Problem:
Rewrite the listing below as a numbered list, leaving out the blank lines.
** Start Entries provided **
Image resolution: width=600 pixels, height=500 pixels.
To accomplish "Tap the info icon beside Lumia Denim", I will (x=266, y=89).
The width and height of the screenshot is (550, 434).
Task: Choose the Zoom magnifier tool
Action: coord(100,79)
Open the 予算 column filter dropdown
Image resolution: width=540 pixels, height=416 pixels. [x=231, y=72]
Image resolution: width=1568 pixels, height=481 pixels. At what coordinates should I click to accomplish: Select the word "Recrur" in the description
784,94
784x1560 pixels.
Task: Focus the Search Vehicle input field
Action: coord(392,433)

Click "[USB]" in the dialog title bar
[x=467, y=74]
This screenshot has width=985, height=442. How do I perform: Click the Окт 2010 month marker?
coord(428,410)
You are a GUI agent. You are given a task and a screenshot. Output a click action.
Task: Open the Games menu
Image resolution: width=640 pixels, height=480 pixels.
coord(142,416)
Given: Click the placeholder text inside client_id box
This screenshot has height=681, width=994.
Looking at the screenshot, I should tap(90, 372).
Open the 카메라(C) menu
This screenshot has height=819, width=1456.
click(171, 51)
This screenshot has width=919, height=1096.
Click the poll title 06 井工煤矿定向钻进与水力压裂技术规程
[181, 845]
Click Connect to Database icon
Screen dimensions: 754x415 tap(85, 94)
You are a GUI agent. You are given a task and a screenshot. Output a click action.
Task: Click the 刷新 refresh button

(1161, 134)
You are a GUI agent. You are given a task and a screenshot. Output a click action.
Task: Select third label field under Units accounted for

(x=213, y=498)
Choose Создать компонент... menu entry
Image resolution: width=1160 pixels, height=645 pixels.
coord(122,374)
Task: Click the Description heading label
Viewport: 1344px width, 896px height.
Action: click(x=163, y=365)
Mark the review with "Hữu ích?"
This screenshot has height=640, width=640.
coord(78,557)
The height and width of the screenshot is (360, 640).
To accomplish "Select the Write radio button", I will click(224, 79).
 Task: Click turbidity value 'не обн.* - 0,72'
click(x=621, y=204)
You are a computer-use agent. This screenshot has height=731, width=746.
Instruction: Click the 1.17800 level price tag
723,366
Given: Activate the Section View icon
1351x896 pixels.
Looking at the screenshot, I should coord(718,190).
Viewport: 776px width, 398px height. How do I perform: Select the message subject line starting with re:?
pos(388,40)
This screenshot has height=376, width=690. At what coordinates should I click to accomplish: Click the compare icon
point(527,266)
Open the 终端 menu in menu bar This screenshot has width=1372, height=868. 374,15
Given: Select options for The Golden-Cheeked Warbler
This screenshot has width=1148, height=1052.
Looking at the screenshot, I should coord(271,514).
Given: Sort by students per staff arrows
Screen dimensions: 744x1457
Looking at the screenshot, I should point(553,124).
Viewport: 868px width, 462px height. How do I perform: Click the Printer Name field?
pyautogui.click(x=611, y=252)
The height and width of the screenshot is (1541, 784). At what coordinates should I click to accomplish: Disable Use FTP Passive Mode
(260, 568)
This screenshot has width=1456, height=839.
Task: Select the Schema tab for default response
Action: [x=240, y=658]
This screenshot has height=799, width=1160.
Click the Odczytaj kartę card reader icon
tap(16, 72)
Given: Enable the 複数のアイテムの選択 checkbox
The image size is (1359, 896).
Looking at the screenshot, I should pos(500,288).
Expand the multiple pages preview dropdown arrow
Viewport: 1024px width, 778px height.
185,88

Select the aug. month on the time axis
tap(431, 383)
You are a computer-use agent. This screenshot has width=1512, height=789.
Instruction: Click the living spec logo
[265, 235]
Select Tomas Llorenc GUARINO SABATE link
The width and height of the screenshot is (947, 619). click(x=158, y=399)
** End Entries provided **
Solution for this exercise:
1. Image resolution: width=600 pixels, height=500 pixels.
2. To accomplish "Tap the info icon beside Lumia Denim", I will (x=266, y=89).
3. The width and height of the screenshot is (550, 434).
4. Task: Choose the Zoom magnifier tool
5. Action: coord(100,79)
6. Open the 予算 column filter dropdown
7. Image resolution: width=540 pixels, height=416 pixels. [x=231, y=72]
8. Image resolution: width=1568 pixels, height=481 pixels. At what coordinates should I click to accomplish: Select the word "Recrur" in the description
9. 784,94
10. 784x1560 pixels.
11. Task: Focus the Search Vehicle input field
12. Action: coord(392,433)
13. Click "[USB]" in the dialog title bar
14. [x=467, y=74]
15. This screenshot has width=985, height=442. How do I perform: Click the Окт 2010 month marker?
16. coord(428,410)
17. You are a GUI agent. You are given a task and a screenshot. Output a click action.
18. Task: Open the Games menu
19. Image resolution: width=640 pixels, height=480 pixels.
20. coord(142,416)
21. Given: Click the placeholder text inside client_id box
22. This screenshot has height=681, width=994.
23. Looking at the screenshot, I should tap(90, 372).
24. Open the 카메라(C) menu
25. This screenshot has height=819, width=1456.
26. click(171, 51)
27. This screenshot has width=919, height=1096.
28. Click the poll title 06 井工煤矿定向钻进与水力压裂技术规程
29. [181, 845]
30. Click Connect to Database icon
31. Screen dimensions: 754x415 tap(85, 94)
32. You are a GUI agent. You are given a task and a screenshot. Output a click action.
33. Task: Click the 刷新 refresh button
34. (1161, 134)
35. You are a GUI agent. You are given a task and a screenshot. Output a click action.
36. Task: Select third label field under Units accounted for
37. (x=213, y=498)
38. Choose Создать компонент... menu entry
39. Image resolution: width=1160 pixels, height=645 pixels.
40. coord(122,374)
41. Task: Click the Description heading label
42. Viewport: 1344px width, 896px height.
43. Action: click(x=163, y=365)
44. Mark the review with "Hữu ích?"
45. This screenshot has height=640, width=640.
46. coord(78,557)
47. The height and width of the screenshot is (360, 640).
48. To accomplish "Select the Write radio button", I will click(224, 79).
49.  Task: Click turbidity value 'не обн.* - 0,72'
50. click(x=621, y=204)
51. You are a computer-use agent. This screenshot has height=731, width=746.
52. Instruction: Click the 1.17800 level price tag
53. 723,366
54. Given: Activate the Section View icon
55. 1351x896 pixels.
56. Looking at the screenshot, I should coord(718,190).
57. Viewport: 776px width, 398px height. How do I perform: Select the message subject line starting with re:?
58. pos(388,40)
59. This screenshot has height=376, width=690. At what coordinates should I click to accomplish: Click the compare icon
60. point(527,266)
61. Open the 终端 menu in menu bar This screenshot has width=1372, height=868. 374,15
62. Given: Select options for The Golden-Cheeked Warbler
63. This screenshot has width=1148, height=1052.
64. Looking at the screenshot, I should coord(271,514).
65. Given: Sort by students per staff arrows
66. Screen dimensions: 744x1457
67. Looking at the screenshot, I should point(553,124).
68. Viewport: 868px width, 462px height. How do I perform: Click the Printer Name field?
69. pyautogui.click(x=611, y=252)
70. The height and width of the screenshot is (1541, 784). At what coordinates should I click to accomplish: Disable Use FTP Passive Mode
71. (260, 568)
72. This screenshot has width=1456, height=839.
73. Task: Select the Schema tab for default response
74. Action: [x=240, y=658]
75. This screenshot has height=799, width=1160.
76. Click the Odczytaj kartę card reader icon
77. tap(16, 72)
78. Given: Enable the 複数のアイテムの選択 checkbox
79. The image size is (1359, 896).
80. Looking at the screenshot, I should pos(500,288).
81. Expand the multiple pages preview dropdown arrow
82. Viewport: 1024px width, 778px height.
83. 185,88
84. Select the aug. month on the time axis
85. tap(431, 383)
86. You are a computer-use agent. This screenshot has width=1512, height=789.
87. Instruction: Click the living spec logo
88. [265, 235]
89. Select Tomas Llorenc GUARINO SABATE link
90. The width and height of the screenshot is (947, 619). click(x=158, y=399)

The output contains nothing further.